§ **Your assignment**:
Quote, exactly, the line holding "You are a GUI" and all lines after it to the end of the records below. Exclude pictures.

§ **Extracted material**:
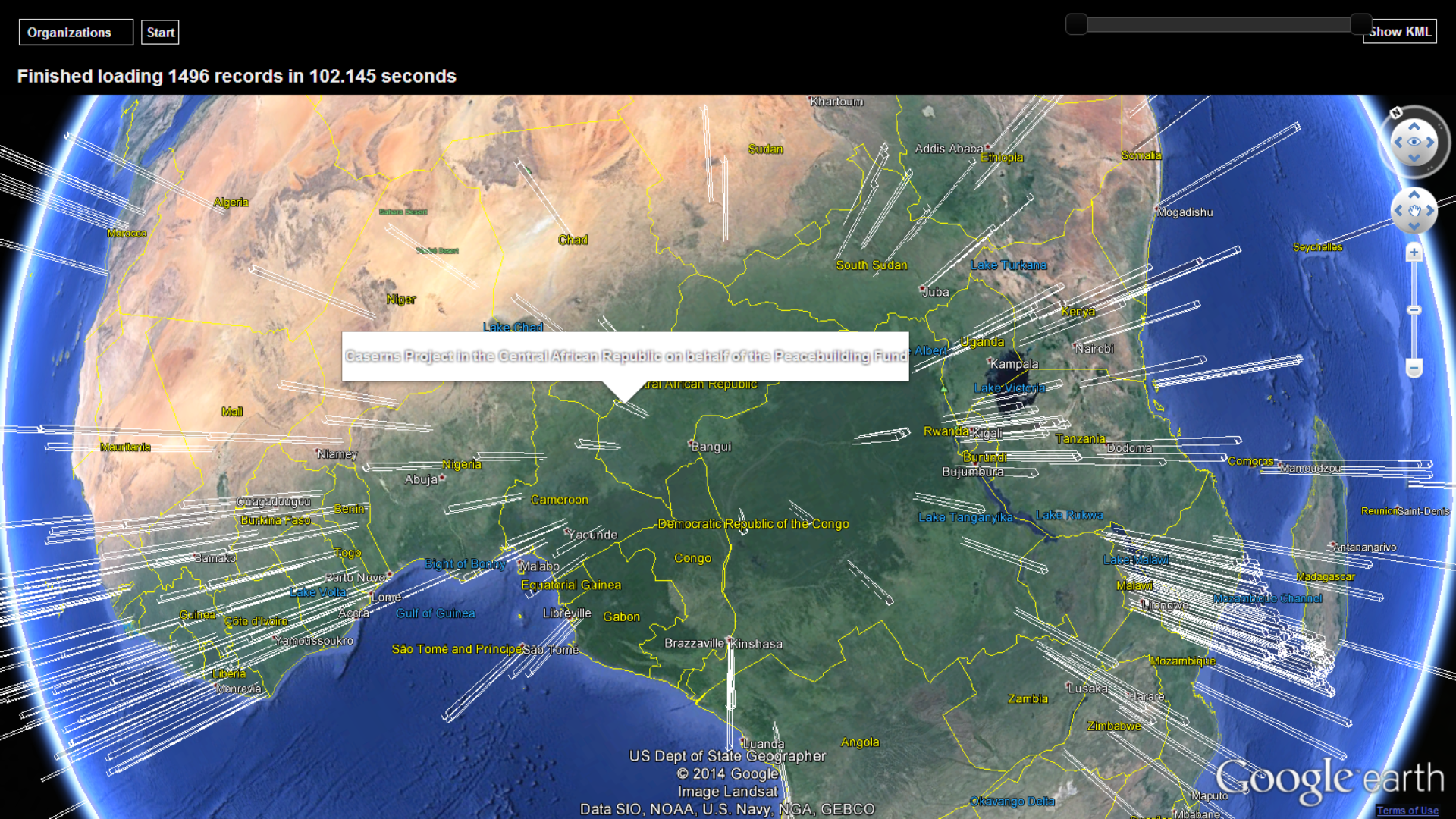Viewport: 1456px width, 819px height.
Task: Click the zoom slider handle
Action: 1414,309
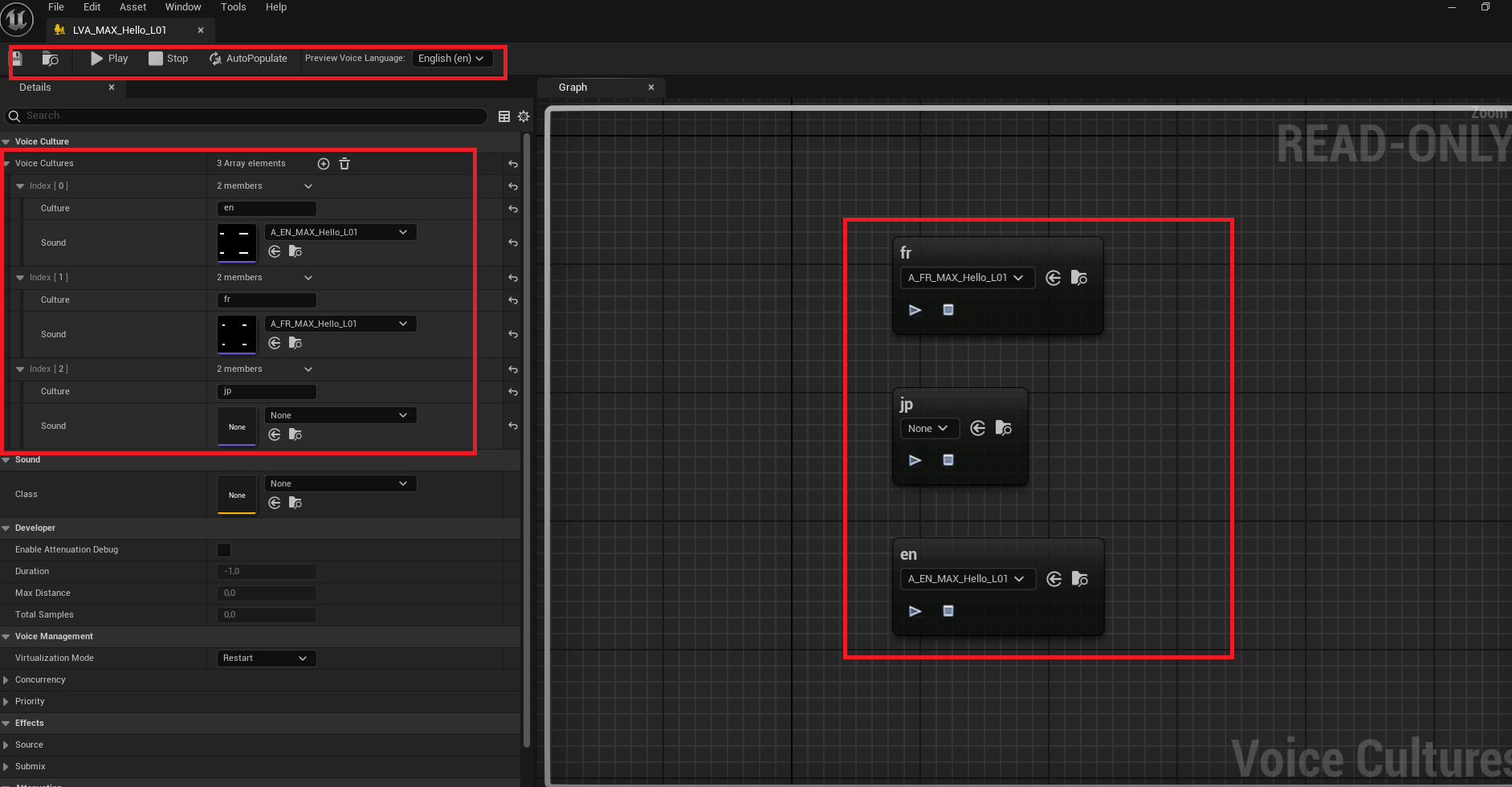Click the Details panel search field
Image resolution: width=1512 pixels, height=787 pixels.
(x=241, y=116)
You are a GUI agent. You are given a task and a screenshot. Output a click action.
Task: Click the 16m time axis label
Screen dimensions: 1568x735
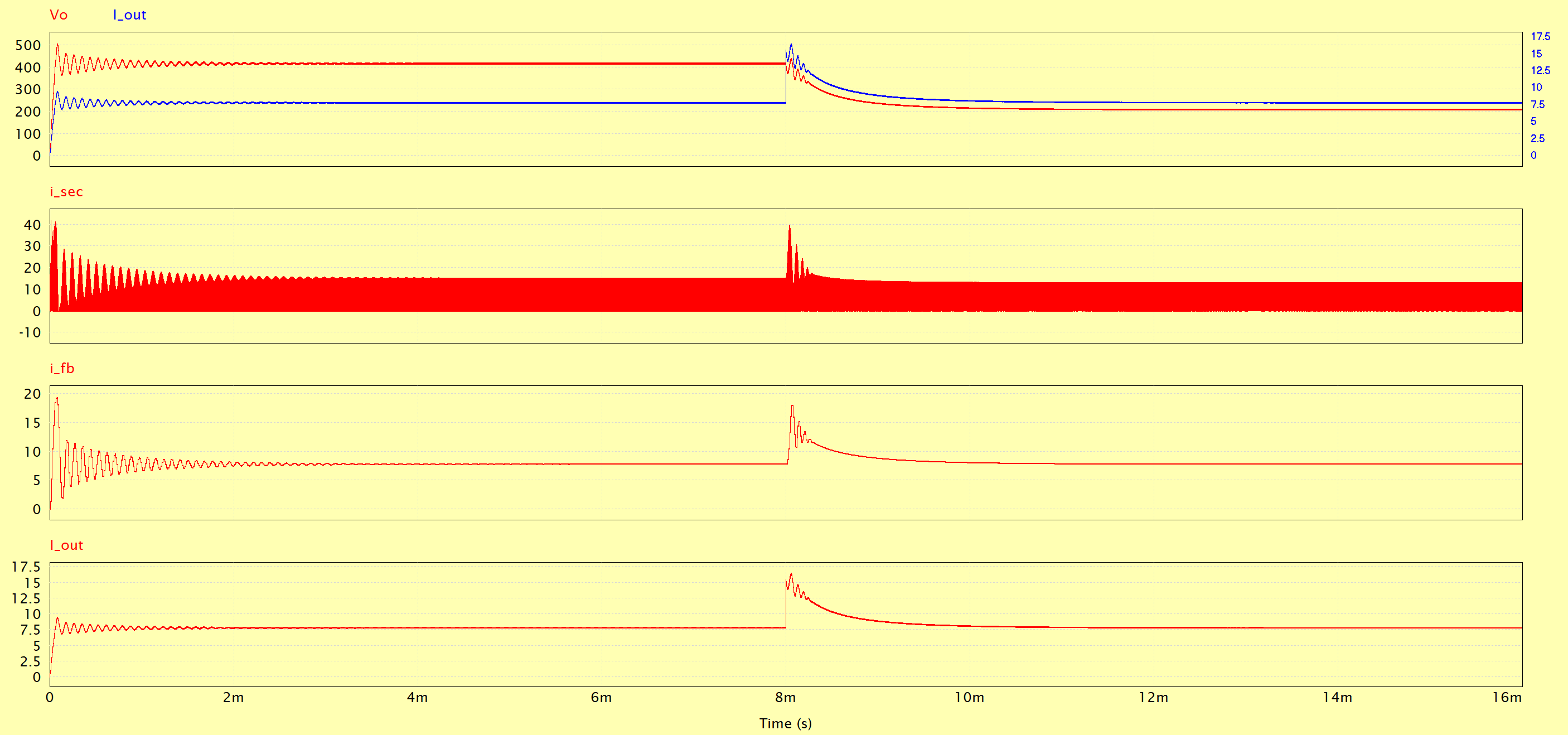pyautogui.click(x=1507, y=697)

§ **Response box**:
You are a GUI agent. You are given a task and a screenshot. Output a click action.
Task: Click the 16m time axis label
Screen dimensions: 1568x735
pyautogui.click(x=1507, y=697)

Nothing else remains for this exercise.